What to produce - Rewrite the records below as a JSON list of strings, with one string for each line and blank lines omitted.

Available records -
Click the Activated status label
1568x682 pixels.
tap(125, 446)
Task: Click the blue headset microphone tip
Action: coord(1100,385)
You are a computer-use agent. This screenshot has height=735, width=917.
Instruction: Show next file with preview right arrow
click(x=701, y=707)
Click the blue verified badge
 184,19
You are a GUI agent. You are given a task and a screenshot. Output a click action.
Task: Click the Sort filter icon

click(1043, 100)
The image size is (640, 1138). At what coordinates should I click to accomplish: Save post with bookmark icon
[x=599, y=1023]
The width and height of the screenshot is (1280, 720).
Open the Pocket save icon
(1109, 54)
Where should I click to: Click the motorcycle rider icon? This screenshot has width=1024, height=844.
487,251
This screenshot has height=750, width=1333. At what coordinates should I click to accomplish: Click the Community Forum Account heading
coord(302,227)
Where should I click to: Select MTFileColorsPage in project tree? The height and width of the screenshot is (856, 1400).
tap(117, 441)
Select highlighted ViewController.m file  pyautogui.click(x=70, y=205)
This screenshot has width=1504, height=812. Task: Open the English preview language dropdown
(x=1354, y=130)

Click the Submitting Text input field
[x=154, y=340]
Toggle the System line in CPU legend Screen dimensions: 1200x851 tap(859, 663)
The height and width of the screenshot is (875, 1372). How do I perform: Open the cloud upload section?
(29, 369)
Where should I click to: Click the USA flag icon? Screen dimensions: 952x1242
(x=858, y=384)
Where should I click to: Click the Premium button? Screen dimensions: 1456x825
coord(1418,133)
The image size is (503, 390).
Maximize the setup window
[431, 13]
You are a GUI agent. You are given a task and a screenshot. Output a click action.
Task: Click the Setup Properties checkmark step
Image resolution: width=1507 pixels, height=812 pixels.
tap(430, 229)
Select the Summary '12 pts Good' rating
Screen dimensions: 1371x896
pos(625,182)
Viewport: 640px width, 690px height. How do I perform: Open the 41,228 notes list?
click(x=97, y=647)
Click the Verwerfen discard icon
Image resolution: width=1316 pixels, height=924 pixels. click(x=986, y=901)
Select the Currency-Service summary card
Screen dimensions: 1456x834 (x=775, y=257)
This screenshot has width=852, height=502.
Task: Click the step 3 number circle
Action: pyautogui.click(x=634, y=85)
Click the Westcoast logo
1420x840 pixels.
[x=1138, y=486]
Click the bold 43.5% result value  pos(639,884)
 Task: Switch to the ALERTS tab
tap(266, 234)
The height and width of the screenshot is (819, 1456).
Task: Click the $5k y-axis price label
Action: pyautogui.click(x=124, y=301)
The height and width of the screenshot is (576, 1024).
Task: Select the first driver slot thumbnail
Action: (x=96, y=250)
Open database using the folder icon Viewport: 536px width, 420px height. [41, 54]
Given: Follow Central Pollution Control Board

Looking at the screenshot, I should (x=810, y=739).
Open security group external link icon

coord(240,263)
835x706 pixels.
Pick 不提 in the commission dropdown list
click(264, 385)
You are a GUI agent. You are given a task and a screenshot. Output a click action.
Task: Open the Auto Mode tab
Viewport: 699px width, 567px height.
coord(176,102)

Output below -
[
  "Click the Activated status label",
  "1568x682 pixels.",
  "tap(125, 446)",
  "Task: Click the blue headset microphone tip",
  "Action: coord(1100,385)",
  "You are a computer-use agent. This screenshot has height=735, width=917.",
  "Instruction: Show next file with preview right arrow",
  "click(x=701, y=707)",
  "Click the blue verified badge",
  " 184,19",
  "You are a GUI agent. You are given a task and a screenshot. Output a click action.",
  "Task: Click the Sort filter icon",
  "click(1043, 100)",
  "The image size is (640, 1138). At what coordinates should I click to accomplish: Save post with bookmark icon",
  "[x=599, y=1023]",
  "The width and height of the screenshot is (1280, 720).",
  "Open the Pocket save icon",
  "(1109, 54)",
  "Where should I click to: Click the motorcycle rider icon? This screenshot has width=1024, height=844.",
  "487,251",
  "This screenshot has height=750, width=1333. At what coordinates should I click to accomplish: Click the Community Forum Account heading",
  "coord(302,227)",
  "Where should I click to: Select MTFileColorsPage in project tree? The height and width of the screenshot is (856, 1400).",
  "tap(117, 441)",
  "Select highlighted ViewController.m file  pyautogui.click(x=70, y=205)",
  "This screenshot has width=1504, height=812. Task: Open the English preview language dropdown",
  "(x=1354, y=130)",
  "Click the Submitting Text input field",
  "[x=154, y=340]",
  "Toggle the System line in CPU legend Screen dimensions: 1200x851 tap(859, 663)",
  "The height and width of the screenshot is (875, 1372). How do I perform: Open the cloud upload section?",
  "(29, 369)",
  "Where should I click to: Click the USA flag icon? Screen dimensions: 952x1242",
  "(x=858, y=384)",
  "Where should I click to: Click the Premium button? Screen dimensions: 1456x825",
  "coord(1418,133)",
  "The image size is (503, 390).",
  "Maximize the setup window",
  "[431, 13]",
  "You are a GUI agent. You are given a task and a screenshot. Output a click action.",
  "Task: Click the Setup Properties checkmark step",
  "Image resolution: width=1507 pixels, height=812 pixels.",
  "tap(430, 229)",
  "Select the Summary '12 pts Good' rating",
  "Screen dimensions: 1371x896",
  "pos(625,182)",
  "Viewport: 640px width, 690px height. How do I perform: Open the 41,228 notes list?",
  "click(x=97, y=647)",
  "Click the Verwerfen discard icon",
  "Image resolution: width=1316 pixels, height=924 pixels. click(x=986, y=901)",
  "Select the Currency-Service summary card",
  "Screen dimensions: 1456x834 (x=775, y=257)",
  "This screenshot has width=852, height=502.",
  "Task: Click the step 3 number circle",
  "Action: pyautogui.click(x=634, y=85)",
  "Click the Westcoast logo",
  "1420x840 pixels.",
  "[x=1138, y=486]",
  "Click the bold 43.5% result value  pos(639,884)",
  " Task: Switch to the ALERTS tab",
  "tap(266, 234)",
  "The height and width of the screenshot is (819, 1456).",
  "Task: Click the $5k y-axis price label",
  "Action: pyautogui.click(x=124, y=301)",
  "The height and width of the screenshot is (576, 1024).",
  "Task: Select the first driver slot thumbnail",
  "Action: (x=96, y=250)",
  "Open database using the folder icon Viewport: 536px width, 420px height. [41, 54]",
  "Given: Follow Central Pollution Control Board",
  "Looking at the screenshot, I should (x=810, y=739).",
  "Open security group external link icon",
  "coord(240,263)",
  "835x706 pixels.",
  "Pick 不提 in the commission dropdown list",
  "click(264, 385)",
  "You are a GUI agent. You are given a task and a screenshot. Output a click action.",
  "Task: Open the Auto Mode tab",
  "Viewport: 699px width, 567px height.",
  "coord(176,102)"
]